=== Enunciado ===
Responda às perguntas seguintes com base no excerto sobre o relatório CASA 2015, marcando as respostas com (a), (b) e (c).
(a) Quantas crianças e jovens foram caraterizados em 2015?
(b) Que percentagem dos que cessaram o acolhimento eram jovens entre os 15 e os 20 anos?
(c) Quantas crianças tiveram direito a uma família adotiva em 2015?

=== Excerto ===
____

O CASA 2015, Relatório de Caraterização Anual da Situação de Acolhimento das Crianças e Jovens que é, desde há alguns anos, de apresentação obrigatória na Assembleia da República, tornou pelo menos mais difícil esconder o que se passa com as crianças a cargo do Estado (ou seja, de todos nós). E o que nos diz é que das 11 212 caraterizadas em 2015 (eram 10 903 em 2014), 8600 estão em situação de acolhimento, sendo que 2200 iniciaram a institucionalização nesse ano (25,6%) e 2612 a cessaram (23%). Para quem olha distraidamente para o relatório, o número dos que saíram das instituições até parece indicar pelo menos 2612 finais felizes. Mas o detalhe revela que 56% eram jovens entre os 15 e os 20 anos, ou seja, que saíram praticamente pelo próprio pé [literalmente, no caso de 3% caraterizados em “fuga prolongada”, que leva, eventualmente, ao arquivamento do processo (ver caixa). Apenas 14% dos que partiram tinham entre zero e três anos, 6% tinham quatro ou cinco, 10% entre os seis e os nove, uma pequenina percentagem dos que vivem em acolhimento. E, mais grave, todos eles, grandes e pequenos, estiveram demasiado tempo institucionalizados, alguns seis ou mais anos, comprovando que crescer longe de uma família continua a ser a norma.
Esmiuçando mais fundo, as notícias não são boas: os insucessos nas medidas de reunificação familiar são frequentes e as crianças e jovens saem do acolhimento para a ele regressarem a curto ou a médio prazo, uma e outra vez, repetindo e agravando o trauma do abandono. Quanto às que saem para integrar famílias adotivas, o número é, em 2015, muito baixo: num universo de mais de dez mil crianças à guarda do Estado, apenas 315 tiveram direito a uma família adotiva, menos 32 do que em 2014.

____

=== Dados fornecidos ===
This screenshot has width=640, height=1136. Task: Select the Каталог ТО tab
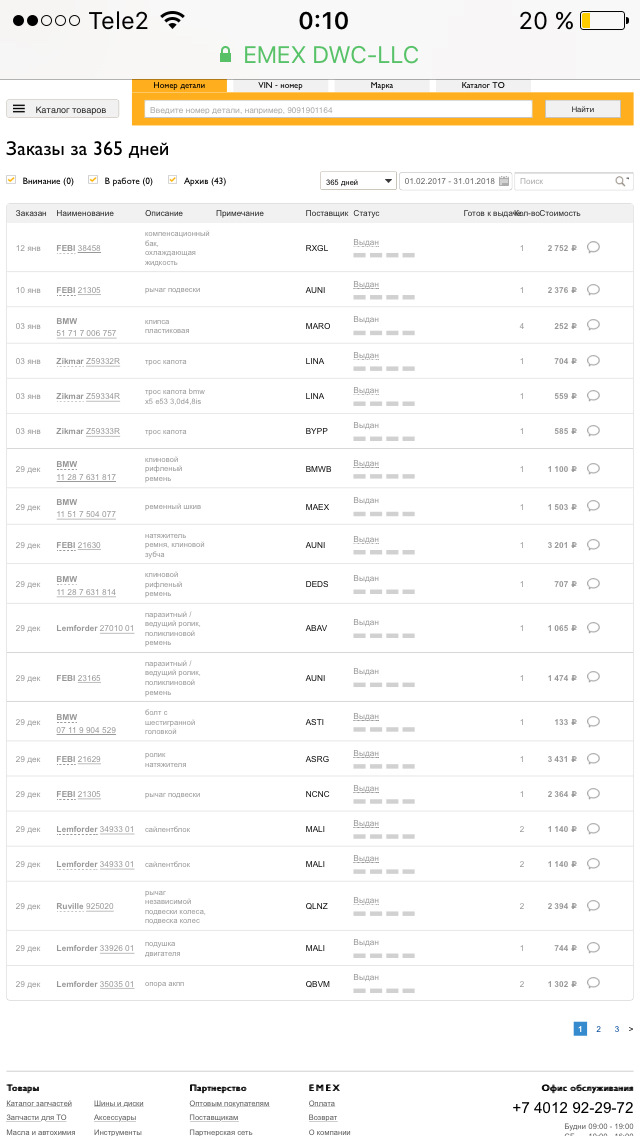click(x=482, y=86)
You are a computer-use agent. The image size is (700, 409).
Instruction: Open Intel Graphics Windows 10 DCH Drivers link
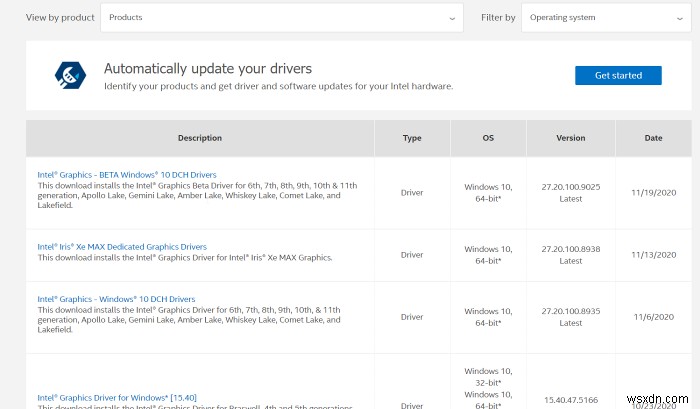(116, 299)
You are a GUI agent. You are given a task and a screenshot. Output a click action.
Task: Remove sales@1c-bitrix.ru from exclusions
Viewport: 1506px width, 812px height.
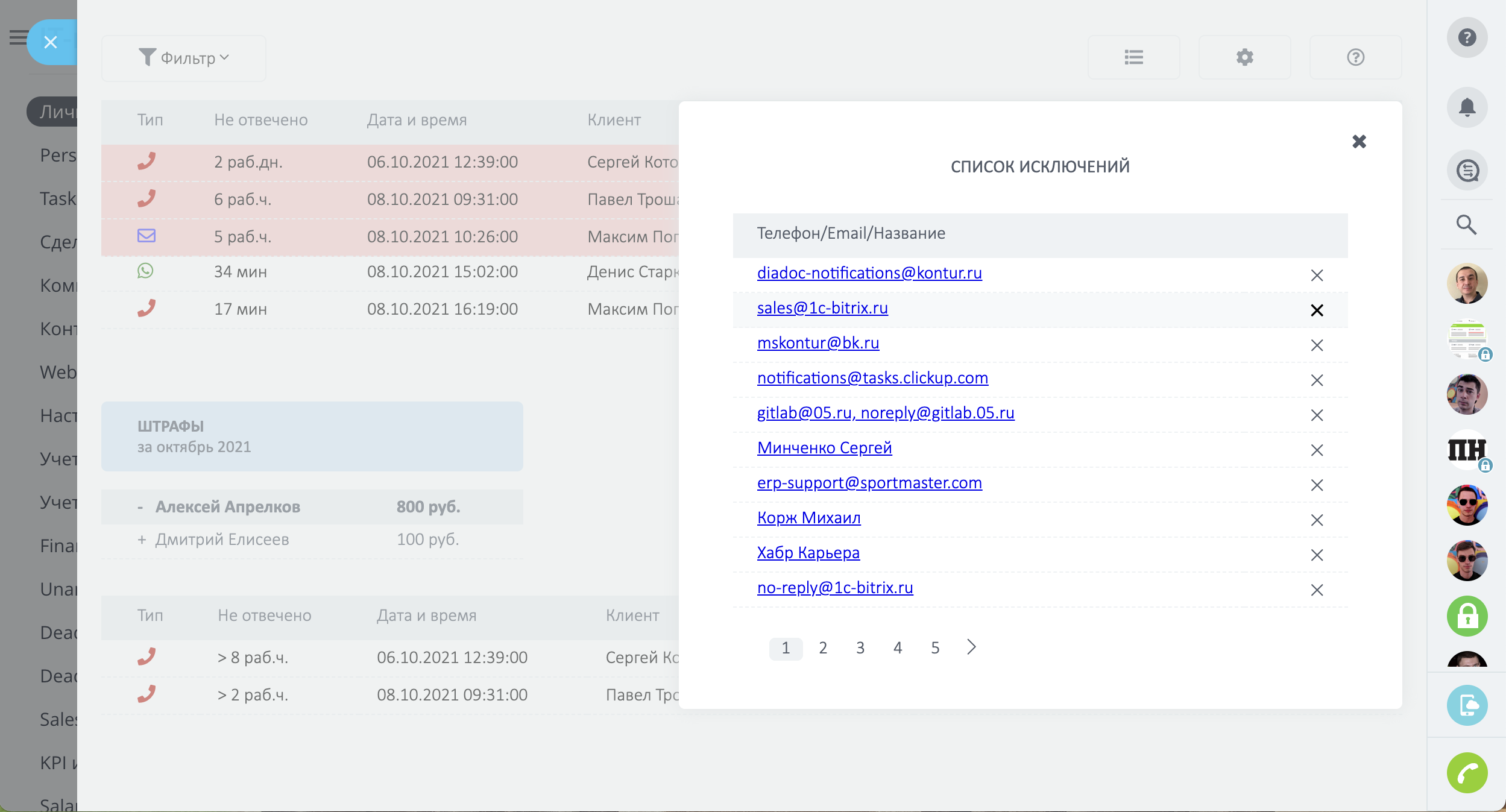click(x=1317, y=310)
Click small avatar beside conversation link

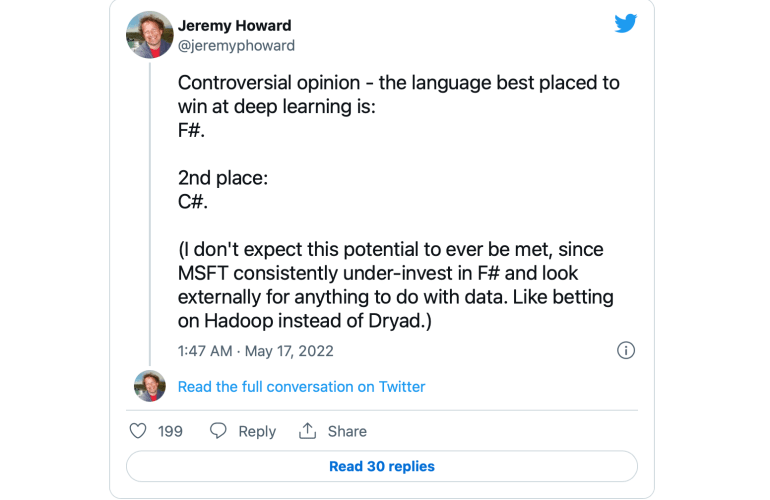click(150, 386)
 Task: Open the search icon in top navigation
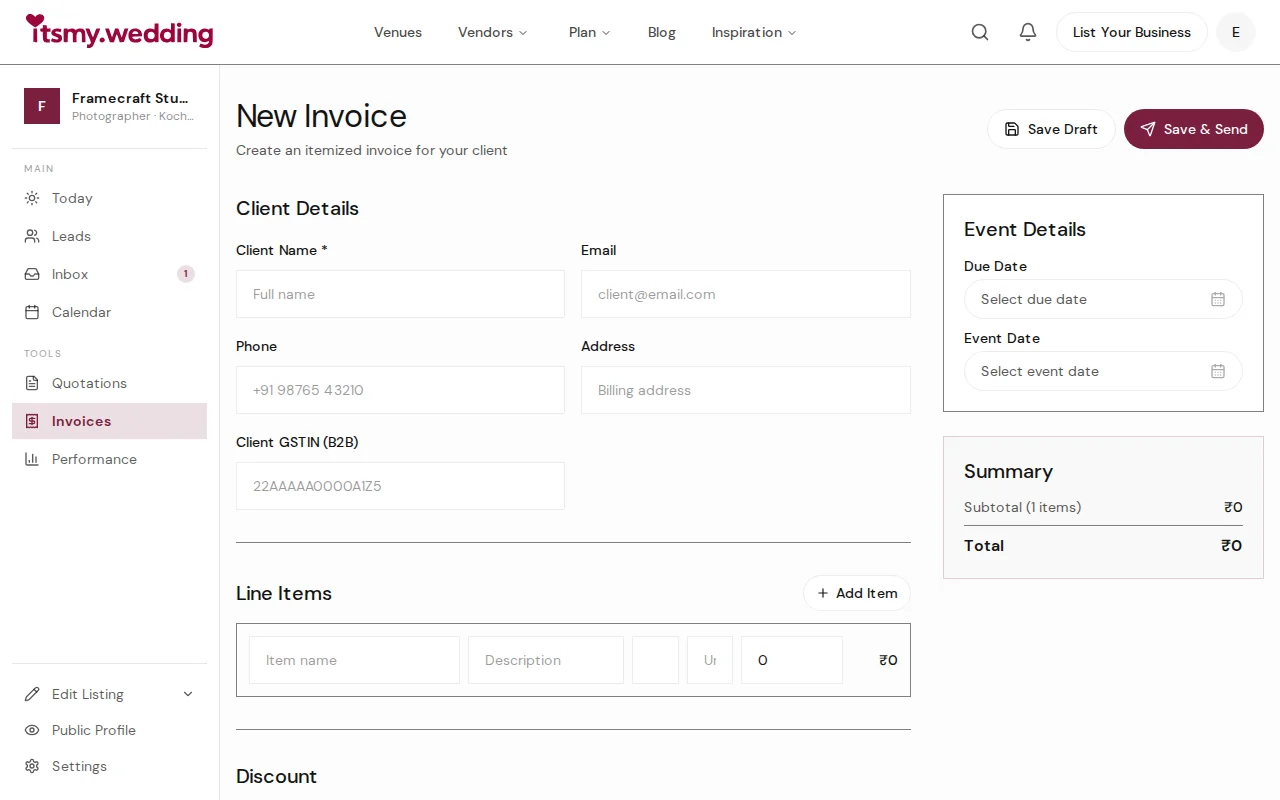coord(979,31)
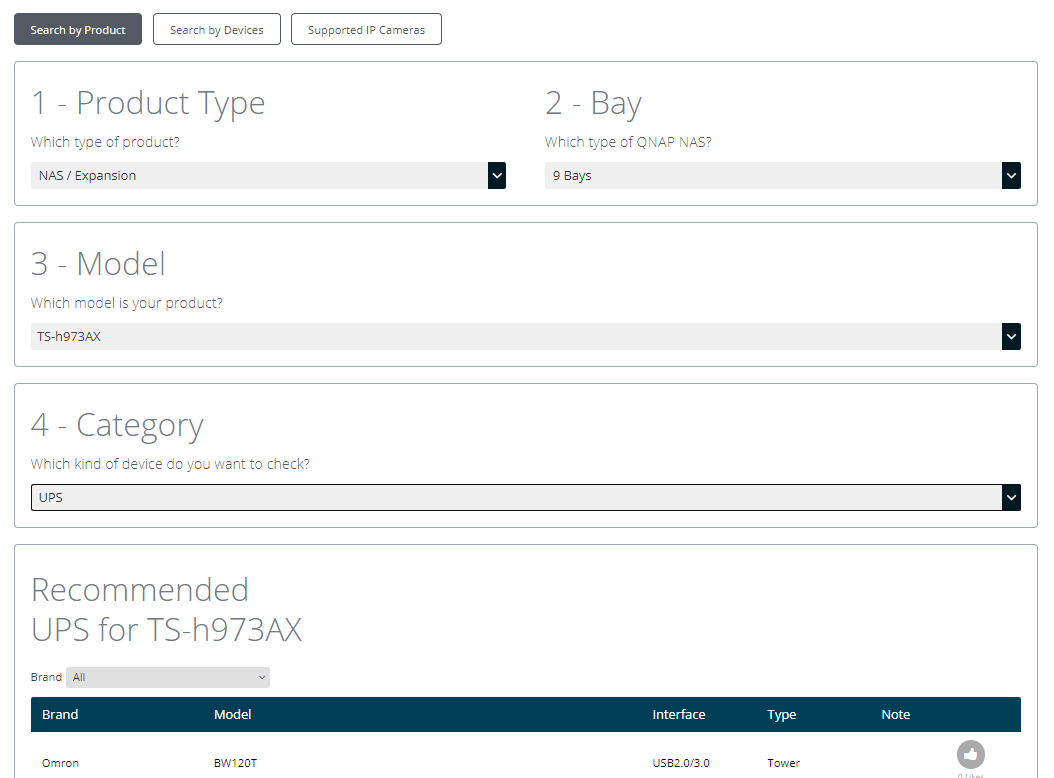
Task: Open the Brand filter dropdown set to All
Action: [168, 678]
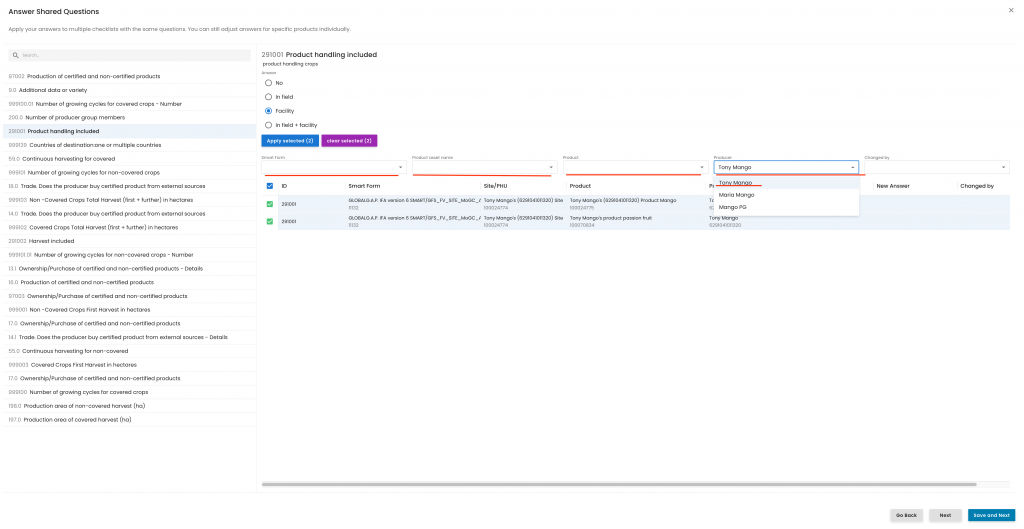Pick 'Maria Mango' from producer list
Image resolution: width=1024 pixels, height=529 pixels.
737,195
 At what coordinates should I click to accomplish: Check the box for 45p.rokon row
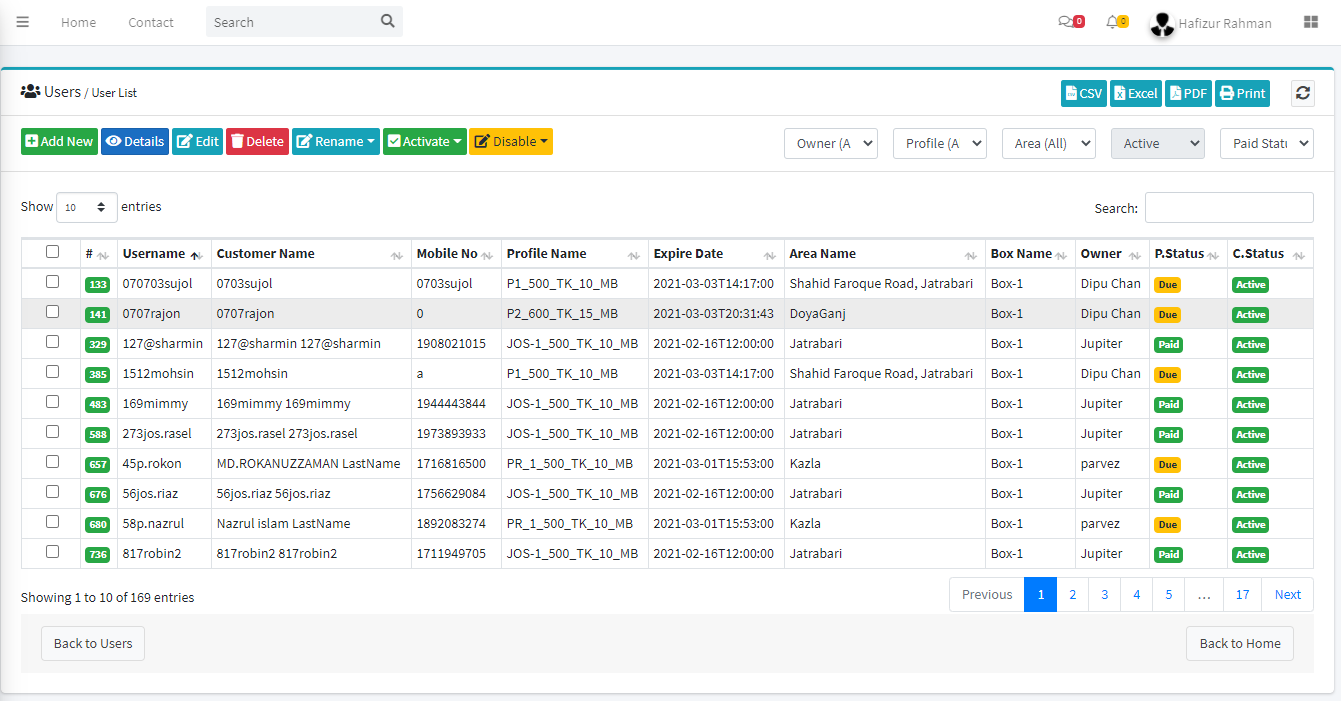pyautogui.click(x=52, y=462)
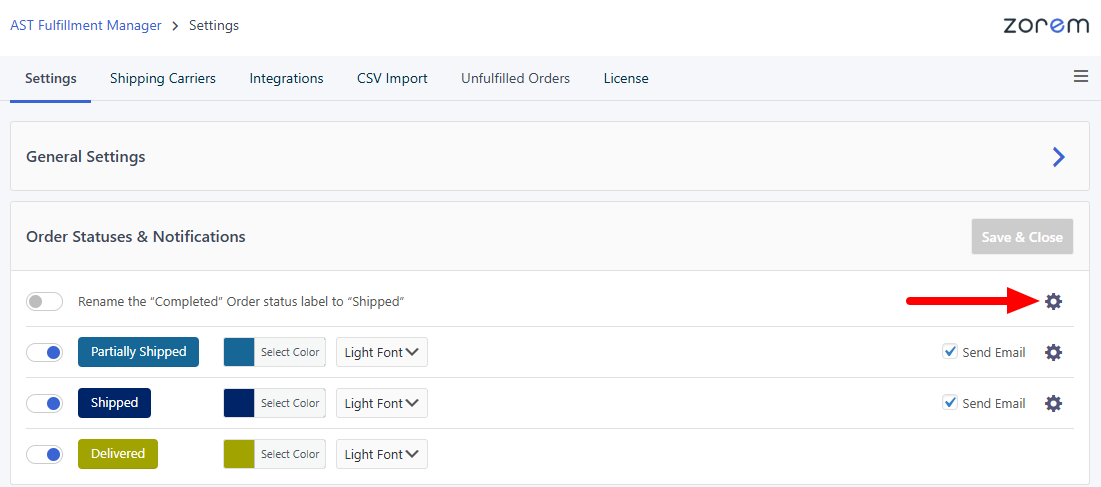1101x487 pixels.
Task: Disable the Partially Shipped status toggle
Action: pyautogui.click(x=44, y=352)
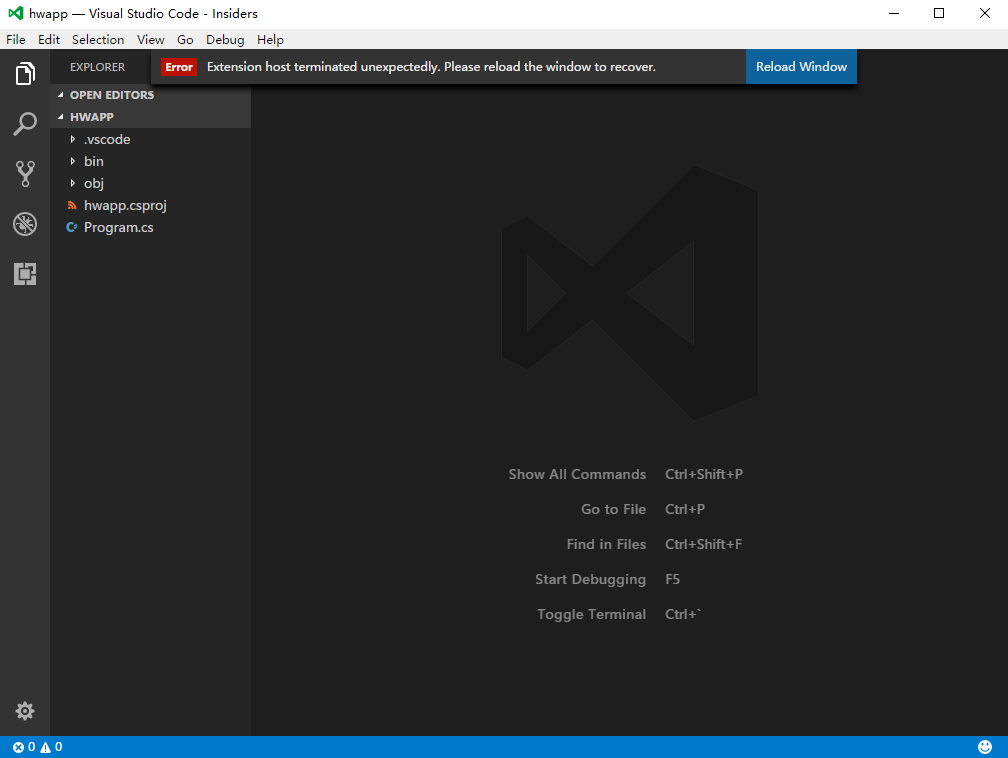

____

=== Resultado do exercício ===
(a) 11 212.
(b) 56%.
(c) 315.